::: Task material :::

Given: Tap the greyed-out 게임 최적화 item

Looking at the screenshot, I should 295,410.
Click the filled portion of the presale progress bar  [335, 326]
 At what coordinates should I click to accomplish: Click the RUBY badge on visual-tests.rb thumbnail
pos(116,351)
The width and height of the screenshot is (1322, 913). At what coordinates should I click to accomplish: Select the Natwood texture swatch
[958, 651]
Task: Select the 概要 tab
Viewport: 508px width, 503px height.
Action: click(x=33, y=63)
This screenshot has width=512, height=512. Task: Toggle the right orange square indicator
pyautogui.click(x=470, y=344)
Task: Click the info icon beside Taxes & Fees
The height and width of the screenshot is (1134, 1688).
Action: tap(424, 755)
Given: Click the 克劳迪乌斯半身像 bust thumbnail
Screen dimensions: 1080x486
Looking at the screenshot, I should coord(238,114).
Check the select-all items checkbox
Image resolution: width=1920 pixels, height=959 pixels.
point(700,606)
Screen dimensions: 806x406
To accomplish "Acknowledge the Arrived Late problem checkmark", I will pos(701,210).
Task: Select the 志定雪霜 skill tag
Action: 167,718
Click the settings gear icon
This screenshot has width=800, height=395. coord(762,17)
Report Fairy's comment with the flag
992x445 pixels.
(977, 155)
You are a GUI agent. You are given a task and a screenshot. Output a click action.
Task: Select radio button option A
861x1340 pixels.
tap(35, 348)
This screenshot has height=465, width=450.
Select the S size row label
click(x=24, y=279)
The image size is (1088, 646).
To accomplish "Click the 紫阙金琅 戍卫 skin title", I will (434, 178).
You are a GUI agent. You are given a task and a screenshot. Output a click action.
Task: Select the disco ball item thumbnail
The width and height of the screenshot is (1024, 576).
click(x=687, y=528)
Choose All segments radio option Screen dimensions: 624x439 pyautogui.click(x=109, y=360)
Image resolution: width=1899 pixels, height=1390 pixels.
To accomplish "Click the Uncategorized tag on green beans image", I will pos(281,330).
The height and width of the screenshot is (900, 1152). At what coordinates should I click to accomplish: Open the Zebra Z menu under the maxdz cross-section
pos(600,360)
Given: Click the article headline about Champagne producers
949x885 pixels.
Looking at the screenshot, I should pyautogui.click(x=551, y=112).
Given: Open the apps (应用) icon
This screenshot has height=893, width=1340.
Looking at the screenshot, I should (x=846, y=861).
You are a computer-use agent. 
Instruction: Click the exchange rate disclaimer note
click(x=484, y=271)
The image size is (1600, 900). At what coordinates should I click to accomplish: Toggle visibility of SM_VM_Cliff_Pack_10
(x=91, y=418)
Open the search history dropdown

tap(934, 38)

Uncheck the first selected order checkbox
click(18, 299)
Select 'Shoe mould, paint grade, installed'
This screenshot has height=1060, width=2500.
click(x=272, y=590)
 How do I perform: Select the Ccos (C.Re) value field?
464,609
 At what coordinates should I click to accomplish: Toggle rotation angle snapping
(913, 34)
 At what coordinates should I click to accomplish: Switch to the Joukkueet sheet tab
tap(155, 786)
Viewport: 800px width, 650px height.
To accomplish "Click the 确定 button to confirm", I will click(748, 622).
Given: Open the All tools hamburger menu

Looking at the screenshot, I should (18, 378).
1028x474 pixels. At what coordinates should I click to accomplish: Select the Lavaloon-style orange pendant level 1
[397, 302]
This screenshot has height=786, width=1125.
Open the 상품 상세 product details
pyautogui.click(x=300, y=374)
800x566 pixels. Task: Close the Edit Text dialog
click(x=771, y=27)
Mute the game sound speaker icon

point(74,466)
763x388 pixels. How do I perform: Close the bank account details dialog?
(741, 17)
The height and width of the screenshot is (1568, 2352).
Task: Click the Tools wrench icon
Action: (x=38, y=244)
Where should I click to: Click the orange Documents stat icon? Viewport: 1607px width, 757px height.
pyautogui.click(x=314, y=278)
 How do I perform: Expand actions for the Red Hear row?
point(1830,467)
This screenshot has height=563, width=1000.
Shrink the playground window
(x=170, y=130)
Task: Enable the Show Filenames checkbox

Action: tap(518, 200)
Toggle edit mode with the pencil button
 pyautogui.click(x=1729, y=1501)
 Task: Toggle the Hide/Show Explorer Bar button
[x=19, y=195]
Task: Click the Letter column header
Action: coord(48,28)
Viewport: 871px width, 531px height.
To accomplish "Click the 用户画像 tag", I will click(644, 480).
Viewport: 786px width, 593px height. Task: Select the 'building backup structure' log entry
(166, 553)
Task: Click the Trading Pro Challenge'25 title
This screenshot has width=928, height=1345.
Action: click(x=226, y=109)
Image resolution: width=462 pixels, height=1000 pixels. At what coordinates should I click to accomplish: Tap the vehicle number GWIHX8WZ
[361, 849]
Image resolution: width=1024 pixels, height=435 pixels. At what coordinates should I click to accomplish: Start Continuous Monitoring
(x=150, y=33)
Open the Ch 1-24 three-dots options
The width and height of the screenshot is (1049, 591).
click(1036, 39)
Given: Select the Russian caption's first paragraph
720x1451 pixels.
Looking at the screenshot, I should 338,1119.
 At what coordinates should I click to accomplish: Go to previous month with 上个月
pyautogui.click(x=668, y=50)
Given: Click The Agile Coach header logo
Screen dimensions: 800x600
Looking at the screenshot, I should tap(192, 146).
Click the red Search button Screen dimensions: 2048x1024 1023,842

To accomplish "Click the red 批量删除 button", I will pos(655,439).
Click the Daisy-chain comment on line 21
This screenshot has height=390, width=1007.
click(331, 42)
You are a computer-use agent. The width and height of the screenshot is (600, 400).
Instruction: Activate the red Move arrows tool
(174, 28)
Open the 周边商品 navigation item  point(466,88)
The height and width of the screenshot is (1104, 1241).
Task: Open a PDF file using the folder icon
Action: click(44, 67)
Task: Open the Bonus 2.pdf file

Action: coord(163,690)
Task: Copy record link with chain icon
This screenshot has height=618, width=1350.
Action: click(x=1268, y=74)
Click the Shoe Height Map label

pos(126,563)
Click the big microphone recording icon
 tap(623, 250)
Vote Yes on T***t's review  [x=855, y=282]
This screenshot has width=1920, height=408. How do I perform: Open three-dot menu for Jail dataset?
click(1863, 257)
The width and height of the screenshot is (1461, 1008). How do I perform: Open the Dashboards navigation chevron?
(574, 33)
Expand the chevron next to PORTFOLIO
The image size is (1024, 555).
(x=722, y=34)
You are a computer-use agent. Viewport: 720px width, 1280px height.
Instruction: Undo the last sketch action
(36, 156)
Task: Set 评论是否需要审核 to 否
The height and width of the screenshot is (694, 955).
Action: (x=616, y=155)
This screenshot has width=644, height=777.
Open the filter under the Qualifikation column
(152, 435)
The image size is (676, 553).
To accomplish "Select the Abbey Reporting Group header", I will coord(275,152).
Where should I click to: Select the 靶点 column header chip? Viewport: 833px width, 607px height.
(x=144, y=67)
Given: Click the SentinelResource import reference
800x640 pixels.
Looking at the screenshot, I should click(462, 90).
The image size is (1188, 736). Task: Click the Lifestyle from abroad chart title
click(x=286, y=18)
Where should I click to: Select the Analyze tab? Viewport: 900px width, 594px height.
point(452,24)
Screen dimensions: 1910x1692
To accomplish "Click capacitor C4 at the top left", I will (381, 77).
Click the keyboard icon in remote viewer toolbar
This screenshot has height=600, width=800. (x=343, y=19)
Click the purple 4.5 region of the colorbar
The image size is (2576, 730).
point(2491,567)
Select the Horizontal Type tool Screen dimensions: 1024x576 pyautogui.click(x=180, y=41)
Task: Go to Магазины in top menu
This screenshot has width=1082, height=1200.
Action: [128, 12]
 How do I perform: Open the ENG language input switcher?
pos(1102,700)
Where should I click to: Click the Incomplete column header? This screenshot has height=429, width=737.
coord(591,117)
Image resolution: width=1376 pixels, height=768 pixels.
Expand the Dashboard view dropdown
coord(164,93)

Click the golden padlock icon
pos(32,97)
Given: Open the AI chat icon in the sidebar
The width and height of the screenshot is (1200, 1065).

:::

• **Instructions to follow**
Only the lines from the one containing "The height and width of the screenshot is (694, 955)." through the end of the material should be reproduced, exactly, with both ends included.

• **Solution to the exercise**
The height and width of the screenshot is (694, 955).
Action: (x=616, y=155)
This screenshot has width=644, height=777.
Open the filter under the Qualifikation column
(152, 435)
The image size is (676, 553).
To accomplish "Select the Abbey Reporting Group header", I will coord(275,152).
Where should I click to: Select the 靶点 column header chip? Viewport: 833px width, 607px height.
(x=144, y=67)
Given: Click the SentinelResource import reference
800x640 pixels.
Looking at the screenshot, I should click(462, 90).
The image size is (1188, 736). Task: Click the Lifestyle from abroad chart title
click(x=286, y=18)
Where should I click to: Select the Analyze tab? Viewport: 900px width, 594px height.
point(452,24)
Screen dimensions: 1910x1692
To accomplish "Click capacitor C4 at the top left", I will (381, 77).
Click the keyboard icon in remote viewer toolbar
This screenshot has height=600, width=800. (x=343, y=19)
Click the purple 4.5 region of the colorbar
The image size is (2576, 730).
point(2491,567)
Select the Horizontal Type tool Screen dimensions: 1024x576 pyautogui.click(x=180, y=41)
Task: Go to Магазины in top menu
This screenshot has width=1082, height=1200.
Action: [128, 12]
 How do I perform: Open the ENG language input switcher?
pos(1102,700)
Where should I click to: Click the Incomplete column header? This screenshot has height=429, width=737.
coord(591,117)
Image resolution: width=1376 pixels, height=768 pixels.
Expand the Dashboard view dropdown
coord(164,93)

Click the golden padlock icon
pos(32,97)
Given: Open the AI chat icon in the sidebar
The width and height of the screenshot is (1200, 1065).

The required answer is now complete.